◆ Exercise
Copy out the entries below in full and exactly.

::::::

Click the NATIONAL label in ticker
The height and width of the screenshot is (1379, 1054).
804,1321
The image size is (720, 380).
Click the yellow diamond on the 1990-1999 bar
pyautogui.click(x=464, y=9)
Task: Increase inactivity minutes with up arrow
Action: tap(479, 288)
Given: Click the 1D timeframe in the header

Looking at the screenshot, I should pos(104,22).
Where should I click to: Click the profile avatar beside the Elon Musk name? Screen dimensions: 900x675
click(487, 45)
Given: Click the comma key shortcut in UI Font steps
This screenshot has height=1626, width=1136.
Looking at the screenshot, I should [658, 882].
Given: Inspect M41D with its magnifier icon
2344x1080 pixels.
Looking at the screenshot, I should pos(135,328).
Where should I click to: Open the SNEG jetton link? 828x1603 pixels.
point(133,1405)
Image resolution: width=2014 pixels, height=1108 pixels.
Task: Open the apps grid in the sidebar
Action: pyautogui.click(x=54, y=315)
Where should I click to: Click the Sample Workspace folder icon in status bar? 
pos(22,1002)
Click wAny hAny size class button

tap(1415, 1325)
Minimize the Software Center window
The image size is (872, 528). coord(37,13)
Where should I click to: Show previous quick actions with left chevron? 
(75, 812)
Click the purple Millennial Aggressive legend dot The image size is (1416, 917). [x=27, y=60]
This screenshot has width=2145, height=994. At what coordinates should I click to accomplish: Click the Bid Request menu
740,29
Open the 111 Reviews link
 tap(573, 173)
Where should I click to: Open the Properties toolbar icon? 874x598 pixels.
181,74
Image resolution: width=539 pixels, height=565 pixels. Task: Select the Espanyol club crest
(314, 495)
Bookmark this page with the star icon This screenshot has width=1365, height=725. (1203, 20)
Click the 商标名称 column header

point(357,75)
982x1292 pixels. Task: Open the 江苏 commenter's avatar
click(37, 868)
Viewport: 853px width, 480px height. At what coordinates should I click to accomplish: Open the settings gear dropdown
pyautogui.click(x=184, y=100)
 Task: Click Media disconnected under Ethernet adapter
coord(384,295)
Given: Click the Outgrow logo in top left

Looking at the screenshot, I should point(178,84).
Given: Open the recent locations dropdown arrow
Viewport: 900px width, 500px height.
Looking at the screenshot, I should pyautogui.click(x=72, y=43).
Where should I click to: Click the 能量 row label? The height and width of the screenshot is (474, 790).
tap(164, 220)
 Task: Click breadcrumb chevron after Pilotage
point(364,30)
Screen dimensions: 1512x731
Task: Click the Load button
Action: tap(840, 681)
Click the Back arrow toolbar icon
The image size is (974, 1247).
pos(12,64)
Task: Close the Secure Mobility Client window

::::::

◆ Your response
Click the NATIONAL label in ticker
The height and width of the screenshot is (1379, 1054).
804,1321
The image size is (720, 380).
Click the yellow diamond on the 1990-1999 bar
pyautogui.click(x=464, y=9)
Task: Increase inactivity minutes with up arrow
Action: tap(479, 288)
Given: Click the 1D timeframe in the header

Looking at the screenshot, I should pos(104,22).
Where should I click to: Click the profile avatar beside the Elon Musk name? Screen dimensions: 900x675
click(487, 45)
Given: Click the comma key shortcut in UI Font steps
This screenshot has height=1626, width=1136.
Looking at the screenshot, I should [658, 882].
Given: Inspect M41D with its magnifier icon
2344x1080 pixels.
Looking at the screenshot, I should pos(135,328).
Where should I click to: Open the SNEG jetton link? 828x1603 pixels.
point(133,1405)
Image resolution: width=2014 pixels, height=1108 pixels.
Task: Open the apps grid in the sidebar
Action: pyautogui.click(x=54, y=315)
Where should I click to: Click the Sample Workspace folder icon in status bar? 
pos(22,1002)
Click wAny hAny size class button

tap(1415, 1325)
Minimize the Software Center window
The image size is (872, 528). coord(37,13)
Where should I click to: Show previous quick actions with left chevron? 
(75, 812)
Click the purple Millennial Aggressive legend dot The image size is (1416, 917). [x=27, y=60]
This screenshot has width=2145, height=994. At what coordinates should I click to accomplish: Click the Bid Request menu
740,29
Open the 111 Reviews link
 tap(573, 173)
Where should I click to: Open the Properties toolbar icon? 874x598 pixels.
181,74
Image resolution: width=539 pixels, height=565 pixels. Task: Select the Espanyol club crest
(314, 495)
Bookmark this page with the star icon This screenshot has width=1365, height=725. (1203, 20)
Click the 商标名称 column header

point(357,75)
982x1292 pixels. Task: Open the 江苏 commenter's avatar
click(37, 868)
Viewport: 853px width, 480px height. At what coordinates should I click to accomplish: Open the settings gear dropdown
pyautogui.click(x=184, y=100)
 Task: Click Media disconnected under Ethernet adapter
coord(384,295)
Given: Click the Outgrow logo in top left

Looking at the screenshot, I should point(178,84).
Given: Open the recent locations dropdown arrow
Viewport: 900px width, 500px height.
Looking at the screenshot, I should pyautogui.click(x=72, y=43).
Where should I click to: Click the 能量 row label? The height and width of the screenshot is (474, 790).
tap(164, 220)
 Task: Click breadcrumb chevron after Pilotage
point(364,30)
Screen dimensions: 1512x731
Task: Click the Load button
Action: tap(840, 681)
Click the Back arrow toolbar icon
The image size is (974, 1247).
pos(12,64)
Task: Close the Secure Mobility Client window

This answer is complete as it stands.